December 27, 2013

Andrica's Conjecture

I've always loved to stare at prime numbers. Probably that happens because I really do not understand their properties. However, taking into consideration the limited capacity of my own skull, I like at least to try to understand what others, much more capable than me, have to say about prime numbers.

And taking about others, I tried these days to find what other Romanian fellows have to say about this topic. And one interesting thing I found is called Andrica's Conjecture.

Andrica's Conjecture

Prof. Univ. Dr. Dorin Andrica works at the BabeÅŸ-Bolyai University, Cluj, Romania where he is a full professor within the Faculty of Mathematics and Computer Science.

This is a list of books from amazon.com which contains his name: list.

Among them, there is a book co-authored by the regretted Ioan Cucurezeanu, which was also my own Arithmetics professor. My only professor who put me to take the same exam nine times in a row (for the whole sumer holiday).

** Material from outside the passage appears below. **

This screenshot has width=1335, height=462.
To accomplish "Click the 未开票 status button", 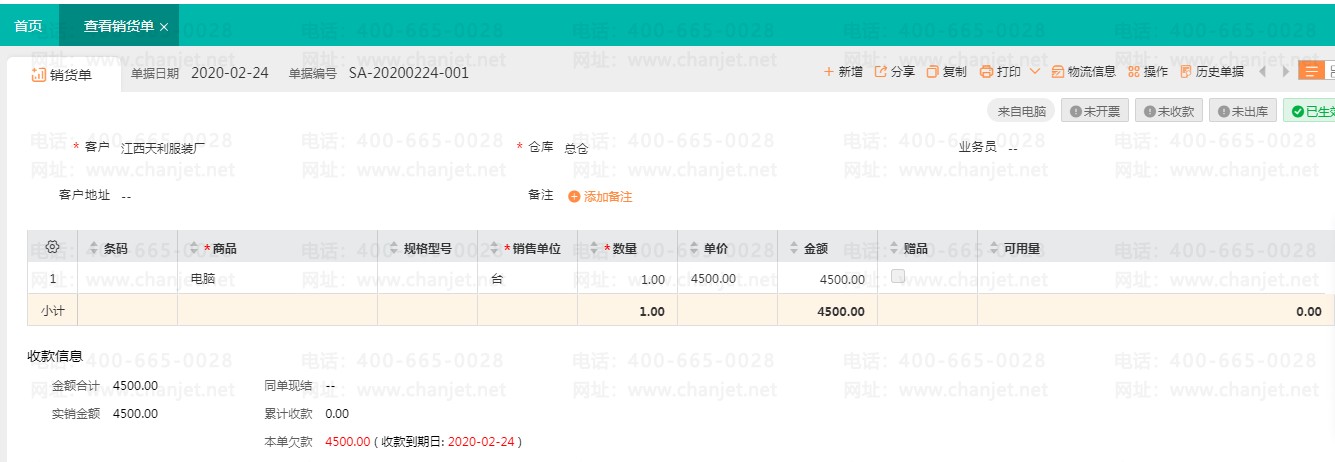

Andrica's Conjecture definition can be found here: http://planetmath.org/AndricasConjecture.

It simply states that: Given the n-th prime \(p_{n}\), it is always the case that \(1 > \sqrt{p_{n+1}}-\sqrt{p_{n}}\).

The conjecture is unproved until now. The description states that the conjecture has been proven by computers up to n = 10^5. This looks odd since the vector of primes which I have is build with a trivial version of a sieve and has 50847534 prime numbers.

As always I try to use my rapaio tools, so plotting a line with the Andrica's gap function is easy like

    private void drawAndrica(Vector primes, int size) {
        Frame m = Frames.newMatrixFrame(size, new String[]{"index", "gap"});
        for (int i = 0; i < m.getRowCount(); i++) {
            m.setValue(i, "index", i + 1);
            m.setValue(i, "gap", sqrt(primes.getValue(i + 1)) - sqrt(primes.getValue(i)));
        }
        draw(new Plot()
                .add(new Lines(m.getCol("index"), m.getCol("gap")))
                .add(new ABLine(0, true))
                .setYRange(0, 0.7),
                700, 300);
    }

First we plot the function for the first 500 values.

graphics

What is already been discovered is that the largest known difference in this function happens for a small n, aka for n=4.

The plotted function looks like a decreasing function (not monotone, but decreasing on average). The question is, if we plot many values the tendency remains the same?

graphics

This are all the prime numbers I have at hand. There are more than 50 millions. And the graph shows the tendency is to decrease on average. Which is really interesting. This is not a proof, of course, but one could find reasonable to expect the conjecture to be true. Nice work Dr. Andrica!